Lacerated nerves often cause severe pain of a special type that patients quickly learn to recognize as coming specifically from damaged nerve tissue. Mostly patients will complain of the lost functions of feeling or muscle movement after nerve injury.
Specific tests to measure what capabilities have been lost and the amount of damage are performed function-by-function, one at a time.
Electrical nerve tests will clearly demonstrate which nerves are functioning and which are not along with actual numbers to measure the severity of damage.

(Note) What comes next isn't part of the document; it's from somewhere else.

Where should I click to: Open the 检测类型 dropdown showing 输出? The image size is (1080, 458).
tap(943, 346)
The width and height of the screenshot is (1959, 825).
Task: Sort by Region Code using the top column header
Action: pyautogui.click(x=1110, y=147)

|NON-OPERATIVE||SURGICAL NERVE REPAIR OR GRAFTING||SURGICAL TENDON TRANSFERS|
|CONSISTS OF||Therapy and medications to control pain||Sewing together cut nerve ends or splicing nerve tissue between a gap in the ends||Rerouting a tendon to perform another function when it can afford to give up its original function|
|FEATURES||Medications are very sedating||Nerve graft harvest comes from the back of the leg||The brain must learn to use the tendon for its new function|
|ADVANTAGES||Avoids surgery||Regrowth of nerve to the original muscle intended for that function||Ready for use within a few months after tendon connections healed|
|DISADVANTAGES||Does nothing to recover nerve function||Extremely slow regrowth with only partial function expected to return||Transferred tendons must be retrained for a new function which is never quite the same as the original muscle group|
After nerve reconstructive surgery by repair or graft the patient must wait a considerable amount of time, usually years to see the maximum amount of function that can be achieved. Normal function is almost never achieved except in children. After tendon transfer, splints are worn for around 6 weeks to protect the healing of new tendon connections. Once healed, therapy motion exercises and retraining of the brain to use the transferred tendons for their new functions takes several months. No matter which course is taken, this is a medical condition for which the final recovery is not achieved until at least many months later if not years.